● **WRITTEN INSTRUCTION**: Quote the entries below starting at the line that contains "Describe the element" and ending at the line that contains "at that location.", including both of those lines. Leave the pictures out of your answer.
>> Start DATA SUPPLIED
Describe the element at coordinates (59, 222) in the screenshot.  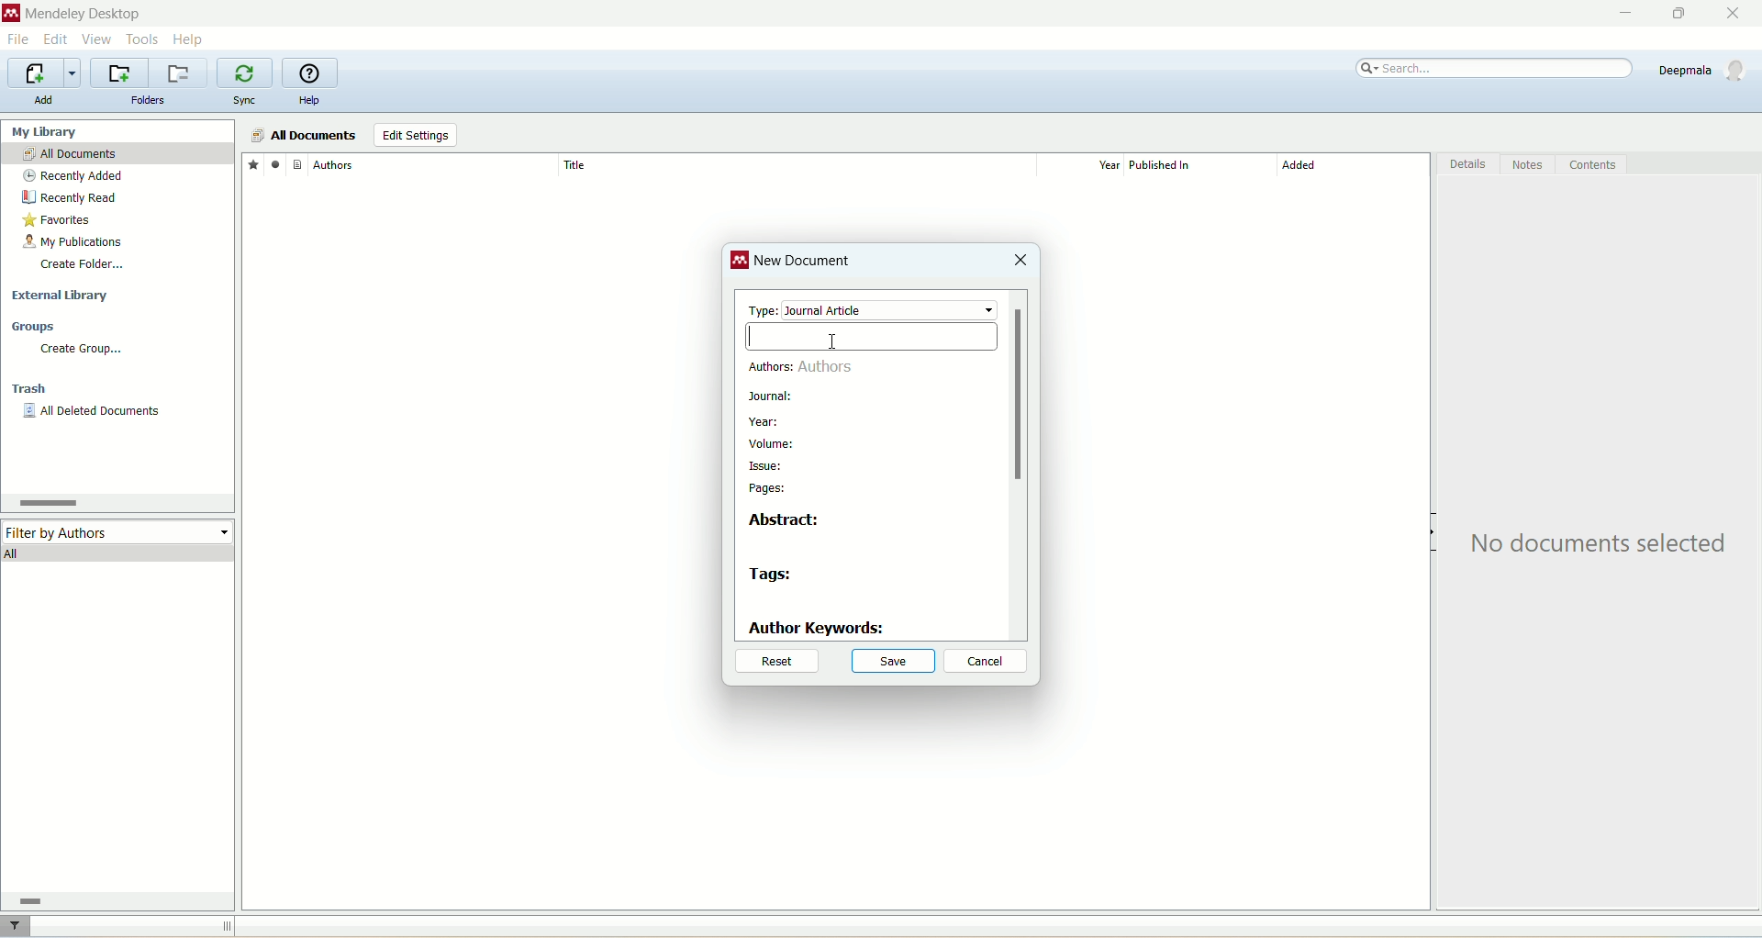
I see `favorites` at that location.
>> End DATA SUPPLIED
>> Start DATA SUPPLIED
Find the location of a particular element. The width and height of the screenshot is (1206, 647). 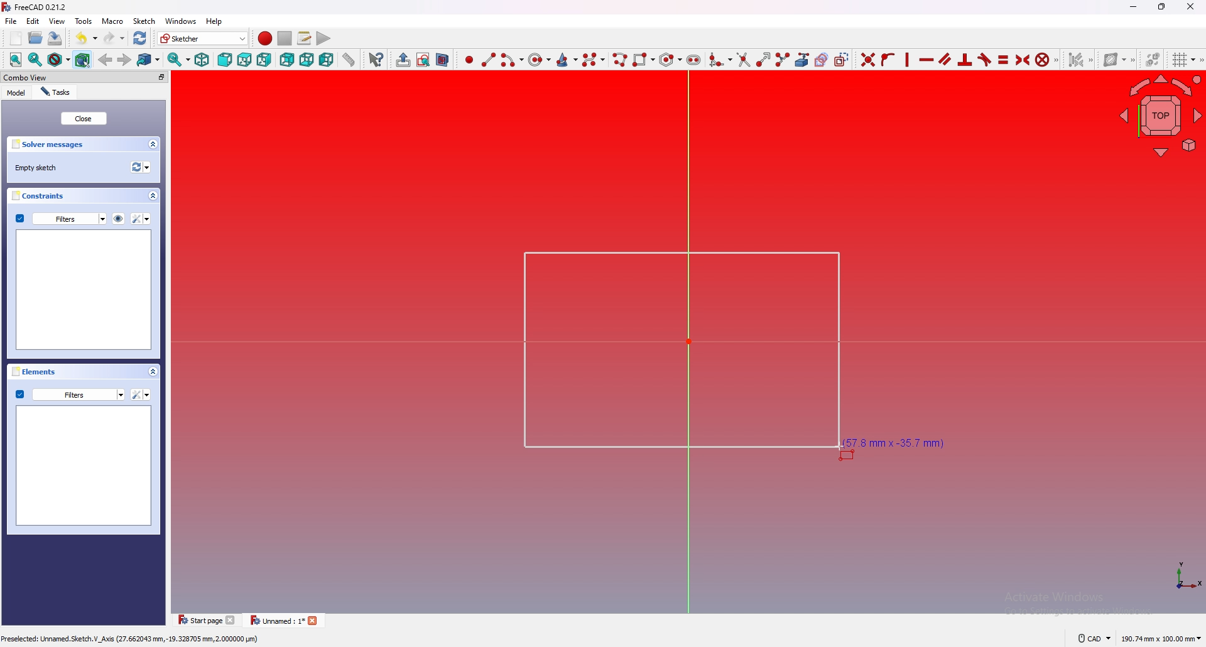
>> End DATA SUPPLIED
>> Start DATA SUPPLIED
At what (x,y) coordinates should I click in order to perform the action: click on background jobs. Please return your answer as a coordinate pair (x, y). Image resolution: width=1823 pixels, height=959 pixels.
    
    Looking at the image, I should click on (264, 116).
>> End DATA SUPPLIED
● **RESPONSE FOR THIS EXERCISE**:
Describe the element at coordinates (59, 222) in the screenshot.  
I see `favorites` at that location.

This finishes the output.